IN this edition we carry the story of people who are alleged to have looted the government’s old-age pension scheme.
Civil servants, pensioners, priests, chiefs and members of the public themselves are alleged to have actively participated in several cases of fraud that could have cost the government millions of maloti.
Last week we carried the story of civil servants who were manipulating the government’s procurement system to loot state coffers.
As a result of such nefarious activities the government could have, again, lost millions of maloti.
The Ministry of Finance says it is cleaning up the rot in both the procurement system and the old-age pension scheme.
It says it wants to root out corruption in the government.
That is commendable.
But we must hasten to warn that such efforts must not be half-hearted.
It is worrying that so far the investigations have netted what can be considered to be the “small fish”.
Yet we are aware that the real rot involving big government monies and contracts is happening at the top.
There are senior officials who have been dipping their fingers in the cookie jar for years but they have never been caught.
We suspect lucrative tenders have been rigged.
We believe plum government contracts have been handed to connected people.
Corruption permeates every facet of this society.
The so-called “fat cats” have continued to benefit from the government through unscrupulous means.
But it is the perception that only the small fish are being targeted that is beginning to frustrate the people.
Although Transparency International’s corruption perception index for 2010 shows that Lesotho is less corrupt than most African countries, that should not provide much comfort.
The same index shows that we fare worse than our peers in the Southern African Customs Unions.
Because corruption has become so endemic in this country we believe it is high time we have a lifestyle audit for high-ranking government officials and senior politicians.
Such an audit is urgent.
There are senior government officials who are clearly living lifestyles that do not match their salaries.

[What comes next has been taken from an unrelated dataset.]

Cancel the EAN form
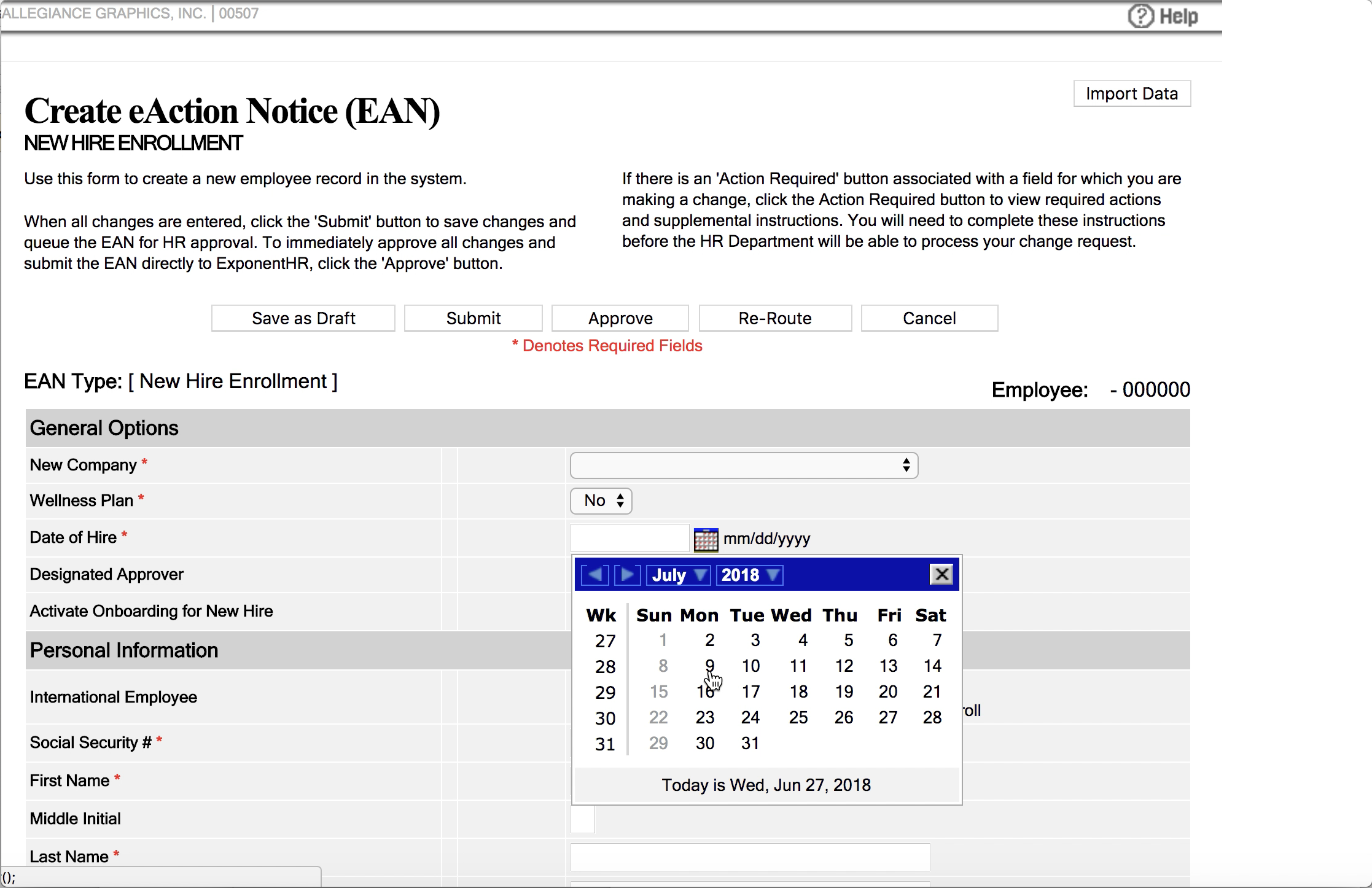The width and height of the screenshot is (1372, 888). (929, 318)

Politicians must be made to declare their assets before they take office.
We need to make our leaders account for their wealth.
Only when people are made to account for every cent they have made while in government will we begin to win the battle against high-level corruption.
We are aware that auditing people’s lifestyles and making them declare their assets before they take public office will not totally curb corruption at the highest level.
An independent anti-corruption body with well-equipped and trained people of integrity is therefore crucial.
So are an independent judiciary and a properly trained police force.
But all these cannot be achieved if there is no political will from the powers-that-be.
The fight against corruption must begin at the top.